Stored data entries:

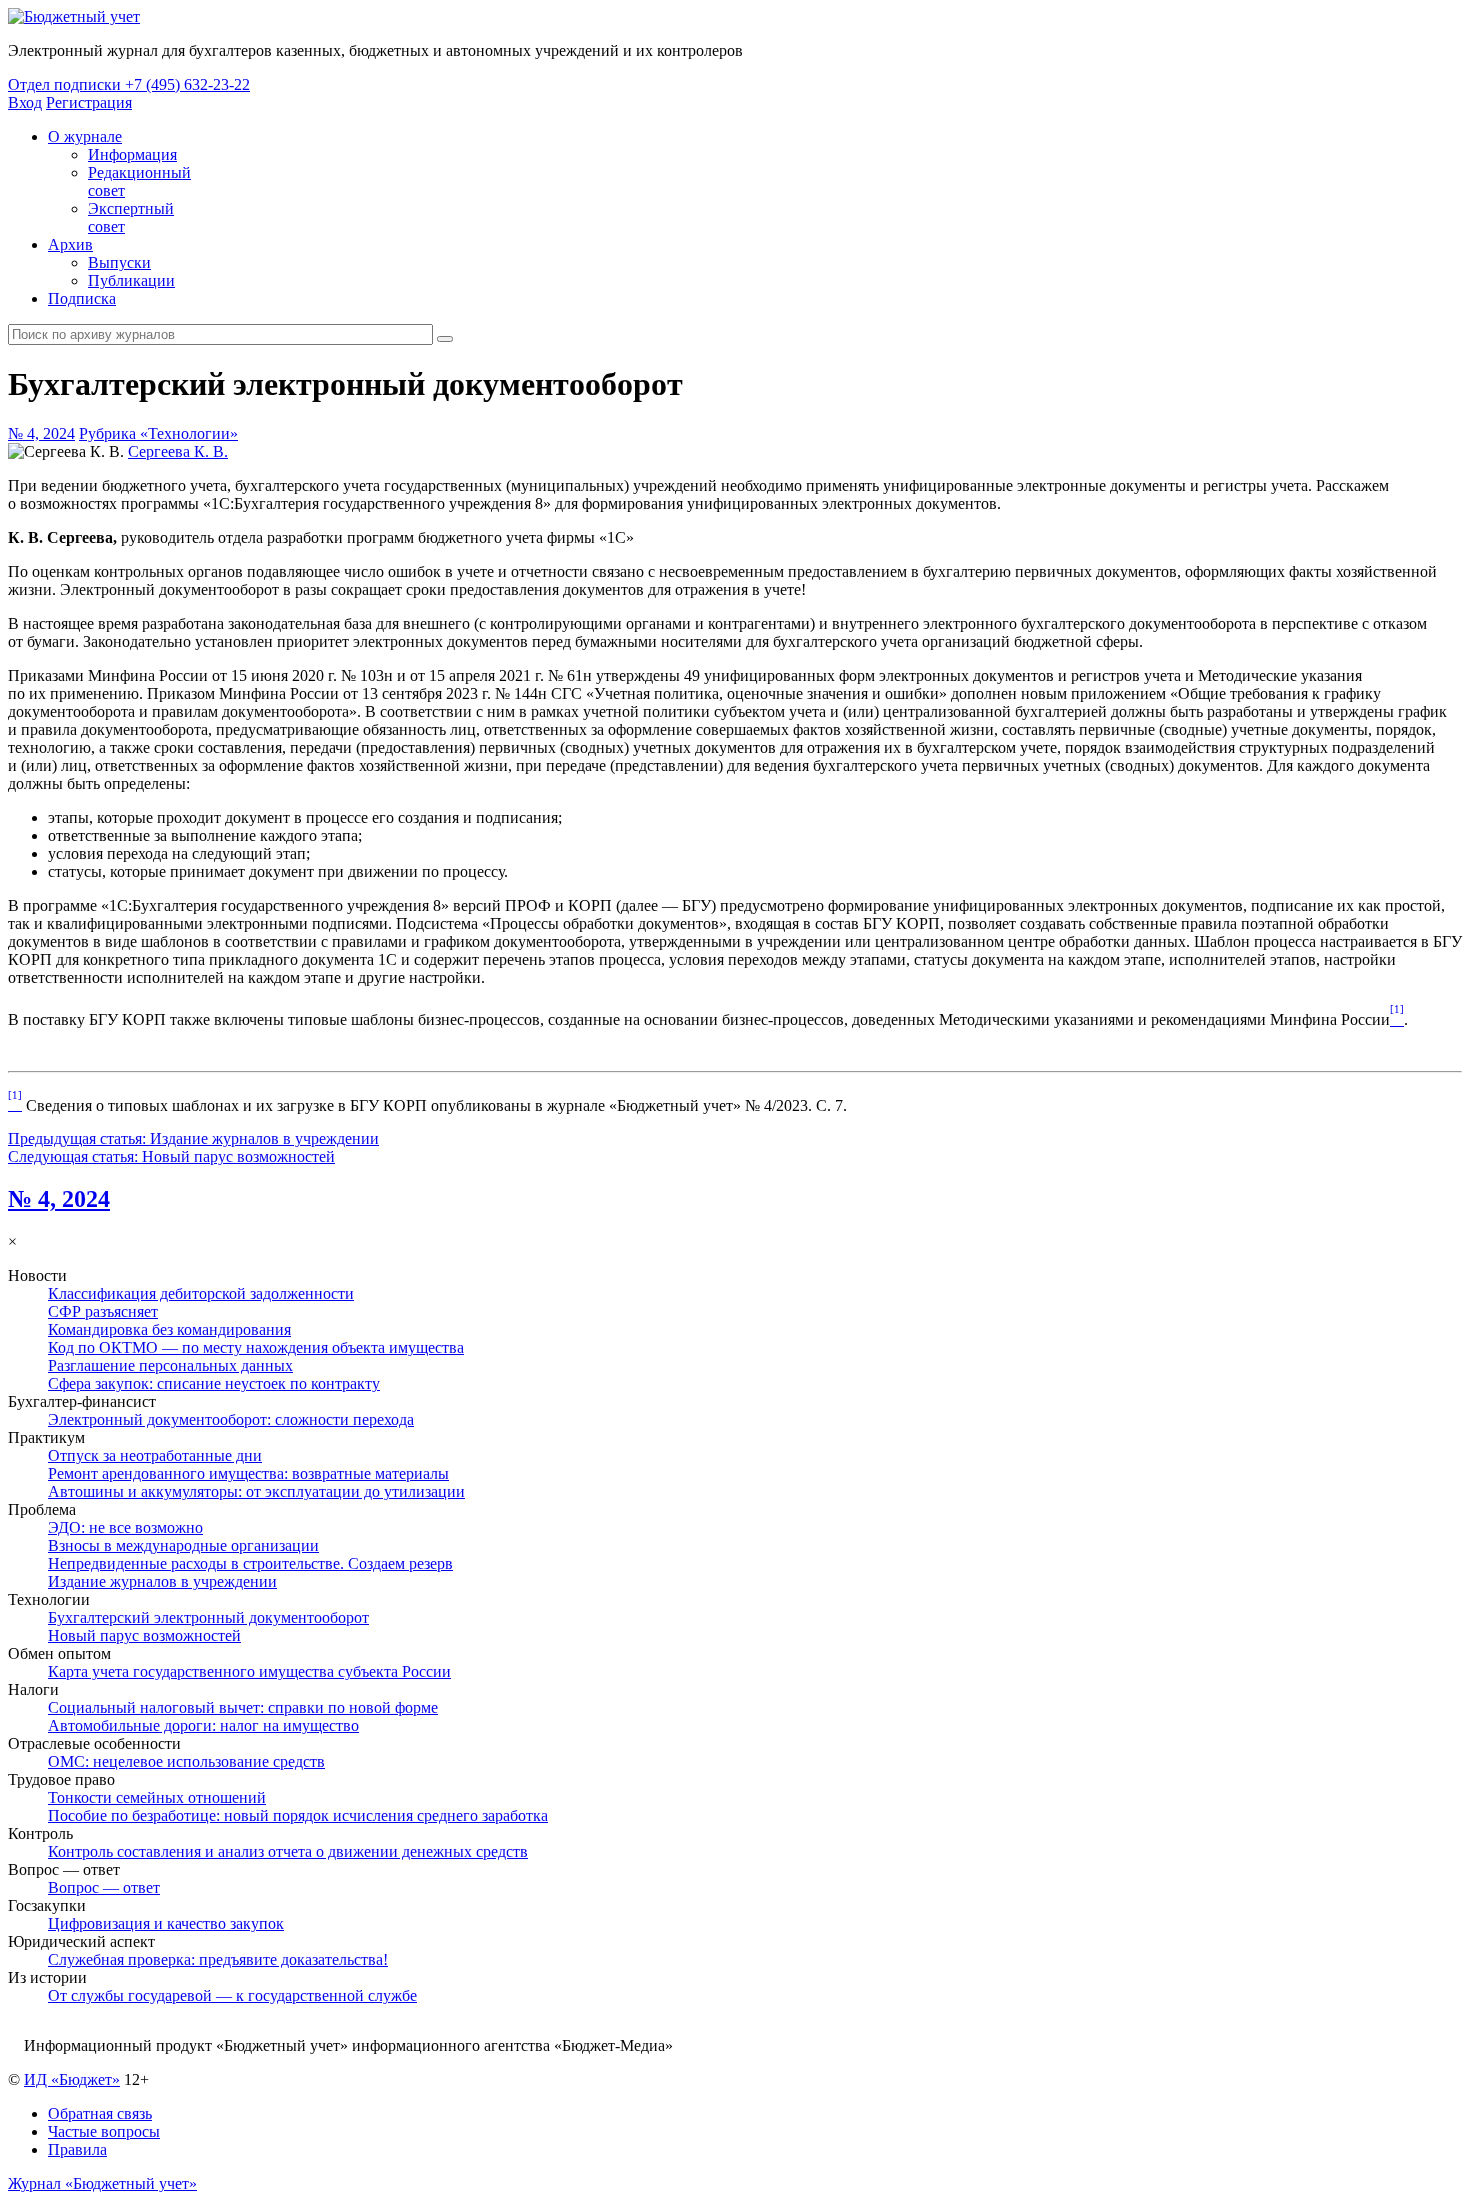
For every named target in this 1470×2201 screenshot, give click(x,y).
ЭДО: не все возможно (125, 1527)
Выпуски (119, 262)
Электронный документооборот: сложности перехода (231, 1419)
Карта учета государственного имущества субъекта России (249, 1671)
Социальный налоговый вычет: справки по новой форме (243, 1707)
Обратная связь (100, 2113)
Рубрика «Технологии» (158, 433)
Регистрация (89, 102)
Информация (132, 154)
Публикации (131, 280)
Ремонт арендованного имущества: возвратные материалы (248, 1473)
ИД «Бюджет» (72, 2079)
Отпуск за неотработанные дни (155, 1455)
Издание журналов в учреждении (162, 1581)
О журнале (85, 136)
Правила (77, 2149)
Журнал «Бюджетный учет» (102, 2183)
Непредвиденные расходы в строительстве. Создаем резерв (250, 1563)
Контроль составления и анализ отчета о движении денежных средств (288, 1851)
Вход (25, 102)
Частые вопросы (104, 2131)
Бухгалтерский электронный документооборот (208, 1617)
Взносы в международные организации (183, 1545)
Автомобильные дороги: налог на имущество (203, 1725)
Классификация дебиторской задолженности (201, 1293)
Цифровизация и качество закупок (166, 1923)
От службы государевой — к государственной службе (232, 1995)
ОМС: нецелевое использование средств (186, 1761)
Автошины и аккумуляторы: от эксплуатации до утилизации (256, 1491)
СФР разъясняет (103, 1311)
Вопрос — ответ (104, 1887)
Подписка (82, 298)
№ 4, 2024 (41, 433)
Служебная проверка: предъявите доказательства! (218, 1959)
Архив (70, 244)
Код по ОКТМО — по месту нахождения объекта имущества (256, 1347)
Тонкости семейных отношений (157, 1797)
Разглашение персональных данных (170, 1365)
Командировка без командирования (169, 1329)
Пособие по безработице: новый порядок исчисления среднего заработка (298, 1815)
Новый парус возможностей (144, 1635)
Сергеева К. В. (178, 451)
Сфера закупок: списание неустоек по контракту (214, 1383)
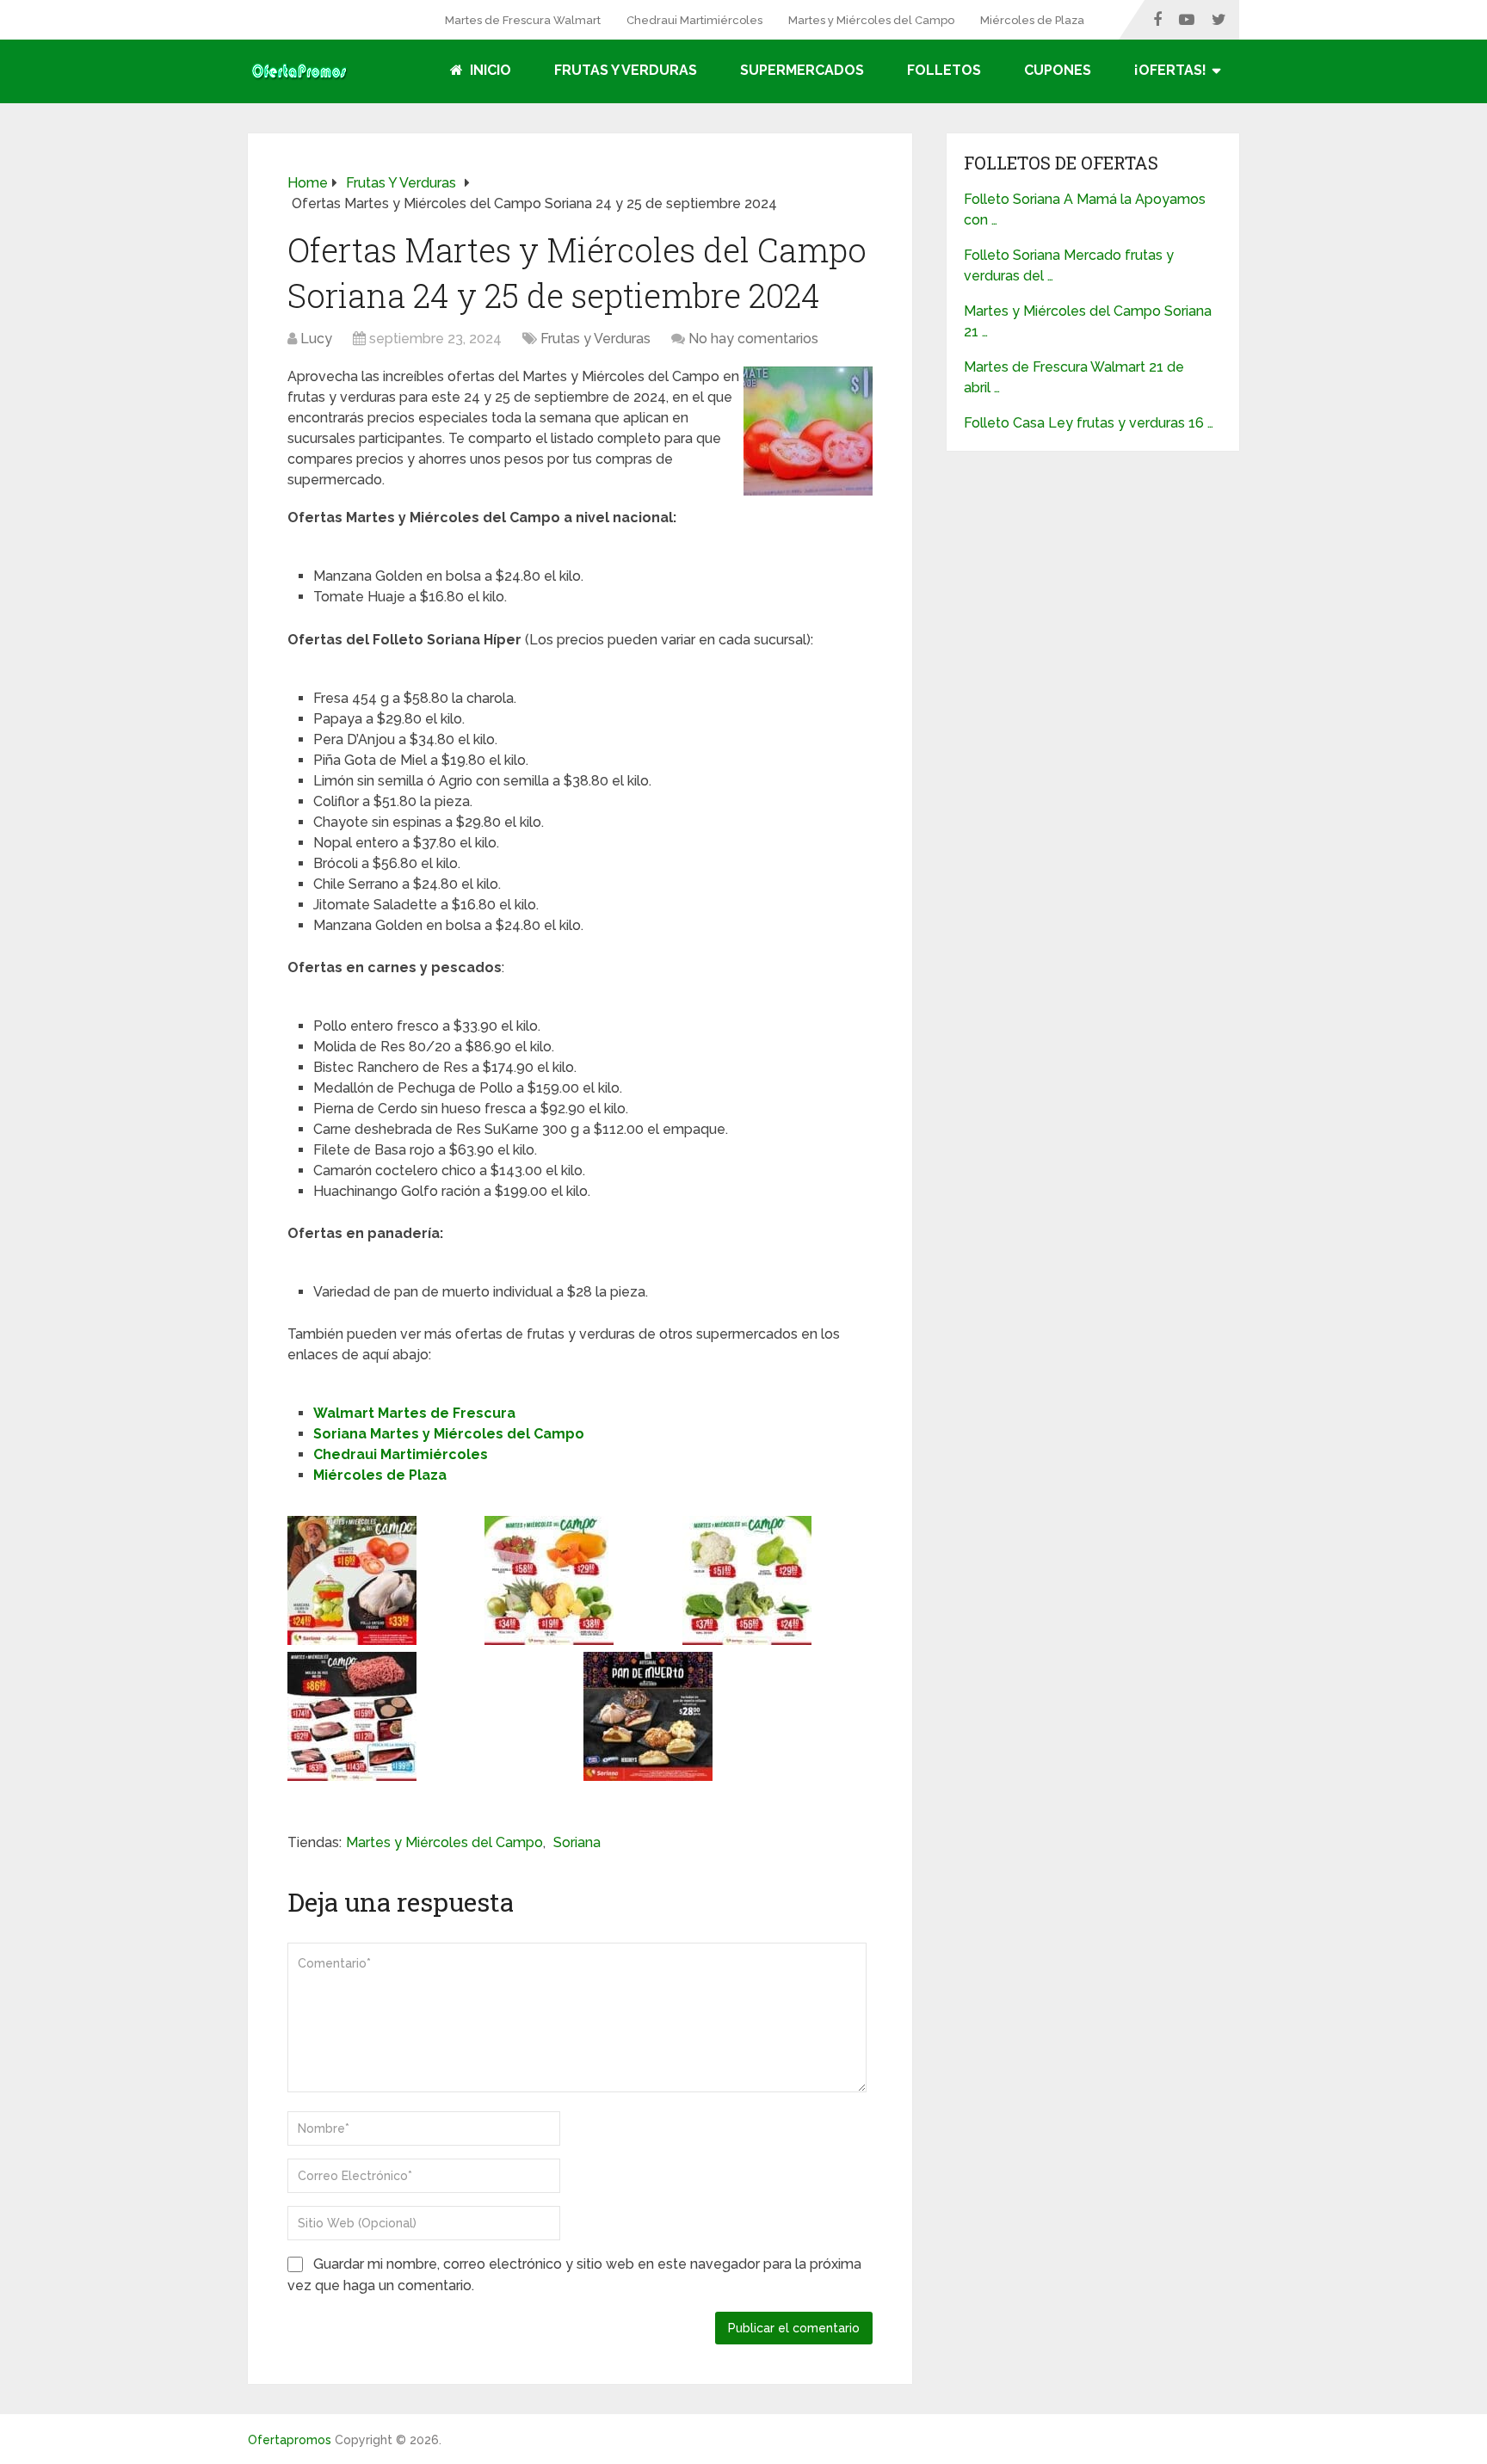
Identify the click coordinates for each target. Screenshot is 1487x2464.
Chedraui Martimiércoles (694, 20)
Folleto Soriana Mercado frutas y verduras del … (1069, 265)
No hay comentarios (753, 338)
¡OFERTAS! (1170, 70)
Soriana (577, 1842)
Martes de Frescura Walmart (523, 20)
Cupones (1057, 70)
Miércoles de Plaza (1032, 20)
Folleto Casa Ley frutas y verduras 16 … (1088, 423)
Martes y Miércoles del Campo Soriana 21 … (1088, 321)
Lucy (316, 338)
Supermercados (802, 70)
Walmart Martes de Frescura (414, 1413)
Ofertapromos (289, 2440)
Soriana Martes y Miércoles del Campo (448, 1434)
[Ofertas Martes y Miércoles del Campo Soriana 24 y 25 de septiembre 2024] (808, 491)
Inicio (488, 70)
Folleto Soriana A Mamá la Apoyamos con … (1085, 209)
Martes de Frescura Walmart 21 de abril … (1074, 377)
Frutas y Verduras (625, 70)
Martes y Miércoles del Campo (871, 20)
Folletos (944, 70)
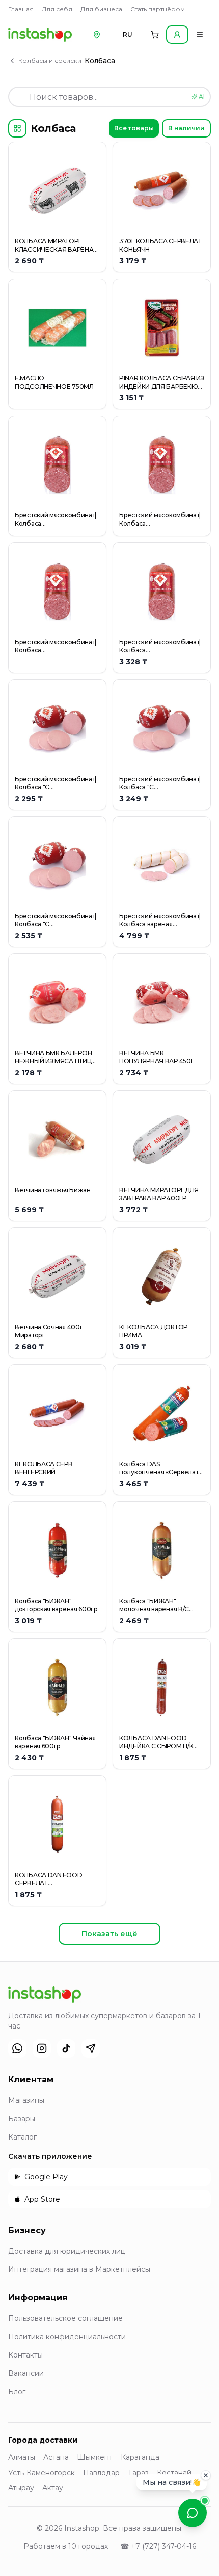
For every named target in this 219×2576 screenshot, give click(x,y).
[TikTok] (66, 2048)
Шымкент (95, 2457)
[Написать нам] (192, 2513)
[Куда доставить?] (97, 34)
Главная (21, 9)
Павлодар (101, 2472)
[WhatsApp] (17, 2048)
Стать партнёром (157, 9)
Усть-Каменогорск (41, 2472)
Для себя (57, 9)
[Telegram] (90, 2048)
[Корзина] (155, 34)
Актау (52, 2487)
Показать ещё (109, 1933)
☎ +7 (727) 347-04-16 (158, 2546)
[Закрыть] (206, 2478)
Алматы (21, 2457)
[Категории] (17, 128)
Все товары (134, 128)
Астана (56, 2457)
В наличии (186, 128)
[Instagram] (42, 2048)
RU (127, 34)
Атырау (21, 2487)
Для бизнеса (101, 9)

**Work to complete:** Whenever the word "this" occurs in a line of the records, that line counts once; state the total alone.

**Problem solution:** 2